## [Texte fourni]
○ ○ ○ ○ ○ ○ ○

Première édition de "Tremplin Recherche"
Palais du luxembourg - 8 février 2005
CLÔTURE
A. ALLOCUTION
DU PROFESSEUR ETIENNE-EMILE BAULIEU, ANCIEN PRÉSIDENT DE L'ACADÉMIE DES SCIENCES
Je suis très heureux d'être ici ; je remercie le Sénat et toutes les personnes qui ont contribué à faire de cette journée un succès.
Si je parle aujourd'hui, c'est certes parce que je représente d'une certaine façon l'Académie des Sciences ; c'est aussi parce que la France a été le siège d'une éruption inattendue, un ouragan qui a parcouru le monde des chercheurs, en particulier les chercheurs du public, devant les très mauvaises conditions de notre pays. En réalité, il n'y a pas qu'en France que les choses ne vont pas bien. Mais elles ne vont réellement pas très bien dans notre pays, sans que l'on puisse dire pour autant que la recherche française aille mal.
La recherche française est dotée de très nombreux chercheurs de haute qualité, elle dispose de l'argent même si ses ressources sont insuffisantes ; elle est relativement mal organisée mais pas désorganisée. La recherche française souffre de l'état des relations entre les chercheurs, en particuliers les chercheurs des organismes de recherche publics, mais aussi du privé, avec le système universitaire, qui n'a pas su réaliser les progrès nécessaires. L'université, qui pourtant se doit d'être le passage de la connaissance que créent les chercheurs, n'est actuellement pas à la hauteur. Il existe une sorte de corporatisme universitaire, une mauvaise gouvernance, un mode d'élection des responsables d'universités inapproprié, qui entravent le système dévolutif de notre pays.

○ ○ ○ ○ ○ ○ ○

## [Consigne A]
D'après l'allocution, pour quelles raisons l'orateur prend-il la parole ce jour-là ?
## [Consigne B]
Dans l'allocution, reprenez le passage allant de « Première édition de » jusqu'à « journée un succès. » en renommant « Sénat » en « Parlement ».
## [Consigne C]
Présentez sous forme de liste les faits principaux du paragraphe de l'allocution qui commence par « La recherche française est dotée ».
Appuyez-vous uniquement sur l'allocution.

○ ○ ○ ○ ○ ○ ○

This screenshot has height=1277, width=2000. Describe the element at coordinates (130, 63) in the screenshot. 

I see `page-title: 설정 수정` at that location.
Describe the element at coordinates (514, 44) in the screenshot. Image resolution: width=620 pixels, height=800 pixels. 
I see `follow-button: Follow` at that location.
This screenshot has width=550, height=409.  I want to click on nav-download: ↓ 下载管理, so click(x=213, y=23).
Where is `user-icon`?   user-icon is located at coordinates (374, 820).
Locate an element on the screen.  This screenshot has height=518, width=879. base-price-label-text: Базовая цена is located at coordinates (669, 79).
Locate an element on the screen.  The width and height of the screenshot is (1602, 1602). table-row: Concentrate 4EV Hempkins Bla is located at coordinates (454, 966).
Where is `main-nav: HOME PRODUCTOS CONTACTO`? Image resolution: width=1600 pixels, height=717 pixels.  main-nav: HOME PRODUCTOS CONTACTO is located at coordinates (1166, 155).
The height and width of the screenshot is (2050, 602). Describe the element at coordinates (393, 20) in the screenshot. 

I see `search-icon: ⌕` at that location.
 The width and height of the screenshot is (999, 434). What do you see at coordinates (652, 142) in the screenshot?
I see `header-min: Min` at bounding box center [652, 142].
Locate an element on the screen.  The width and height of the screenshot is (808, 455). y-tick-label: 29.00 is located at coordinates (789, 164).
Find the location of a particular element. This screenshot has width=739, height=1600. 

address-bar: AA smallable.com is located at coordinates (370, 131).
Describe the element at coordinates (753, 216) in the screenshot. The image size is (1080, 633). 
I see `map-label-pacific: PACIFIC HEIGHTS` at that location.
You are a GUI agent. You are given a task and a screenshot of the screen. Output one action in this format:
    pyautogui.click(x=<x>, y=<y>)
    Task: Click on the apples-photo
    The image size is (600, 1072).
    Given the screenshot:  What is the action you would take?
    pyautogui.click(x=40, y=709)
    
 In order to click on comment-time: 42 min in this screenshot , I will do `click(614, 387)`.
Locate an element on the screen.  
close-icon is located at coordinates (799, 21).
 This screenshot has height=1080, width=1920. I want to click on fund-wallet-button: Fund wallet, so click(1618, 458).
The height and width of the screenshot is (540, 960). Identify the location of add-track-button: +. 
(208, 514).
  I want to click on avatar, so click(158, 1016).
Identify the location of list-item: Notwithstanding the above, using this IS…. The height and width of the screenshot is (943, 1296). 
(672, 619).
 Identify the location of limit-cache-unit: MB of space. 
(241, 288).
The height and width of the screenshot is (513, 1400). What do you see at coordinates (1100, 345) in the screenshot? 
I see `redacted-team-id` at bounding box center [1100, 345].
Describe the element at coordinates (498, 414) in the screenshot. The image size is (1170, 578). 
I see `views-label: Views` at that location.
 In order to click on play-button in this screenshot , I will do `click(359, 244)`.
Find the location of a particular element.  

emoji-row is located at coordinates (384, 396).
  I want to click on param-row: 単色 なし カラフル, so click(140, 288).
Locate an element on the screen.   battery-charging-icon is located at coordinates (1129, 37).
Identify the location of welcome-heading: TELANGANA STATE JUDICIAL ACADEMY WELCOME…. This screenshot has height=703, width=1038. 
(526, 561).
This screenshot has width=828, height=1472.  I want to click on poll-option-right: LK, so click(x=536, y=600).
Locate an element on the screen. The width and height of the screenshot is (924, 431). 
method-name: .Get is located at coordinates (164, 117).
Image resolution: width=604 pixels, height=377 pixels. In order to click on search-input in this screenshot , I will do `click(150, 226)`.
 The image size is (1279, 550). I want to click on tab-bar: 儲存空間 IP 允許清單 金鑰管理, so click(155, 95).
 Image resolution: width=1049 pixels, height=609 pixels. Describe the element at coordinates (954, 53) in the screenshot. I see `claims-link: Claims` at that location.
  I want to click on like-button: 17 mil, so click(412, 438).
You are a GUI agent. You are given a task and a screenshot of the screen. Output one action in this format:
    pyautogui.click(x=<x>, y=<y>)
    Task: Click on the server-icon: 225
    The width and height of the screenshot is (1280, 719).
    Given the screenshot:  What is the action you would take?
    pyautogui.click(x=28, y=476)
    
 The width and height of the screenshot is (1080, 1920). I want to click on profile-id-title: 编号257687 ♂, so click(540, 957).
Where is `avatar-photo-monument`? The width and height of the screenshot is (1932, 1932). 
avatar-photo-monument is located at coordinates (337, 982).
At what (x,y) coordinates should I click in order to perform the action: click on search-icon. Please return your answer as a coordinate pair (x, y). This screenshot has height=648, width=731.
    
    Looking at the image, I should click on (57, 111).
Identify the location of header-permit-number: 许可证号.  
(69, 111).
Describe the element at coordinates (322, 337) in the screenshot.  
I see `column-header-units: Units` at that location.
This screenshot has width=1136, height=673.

○ ○ ○ ○ ○ ○ ○

## [Corrigé A]
Il prend la parole parce qu'il représente d'une certaine façon l'Académie des Sciences. Il le fait aussi parce que la France a connu une éruption inattendue, un ouragan qui a parcouru le monde des chercheurs, surtout ceux du public, face aux très mauvaises conditions du pays.

## [Corrigé B]
Première édition de "Tremplin Recherche"
Palais du luxembourg - 8 février 2005
CLÔTURE
A. ALLOCUTION
DU PROFESSEUR ETIENNE-EMILE BAULIEU, ANCIEN PRÉSIDENT DE L'ACADÉMIE DES SCIENCES
Je suis très heureux d'être ici ; je remercie le Parlement et toutes les personnes qui ont contribué à faire de cette journée un succès.

## [Corrigé C]
- La recherche française compte de très nombreux chercheurs de haute qualité.
- Elle dispose d'argent, mais ses ressources sont insuffisantes.
- Elle est relativement mal organisée, sans être désorganisée.
- Elle souffre des relations entre les chercheurs, publics comme privés, et le système universitaire, qui n'a pas su progresser.
- L'université, censée transmettre la connaissance créée par les chercheurs, n'est pas à la hauteur.
- Le corporatisme universitaire, la mauvaise gouvernance et un mode d'élection inapproprié des responsables d'universités entravent le système dévolutif du pays.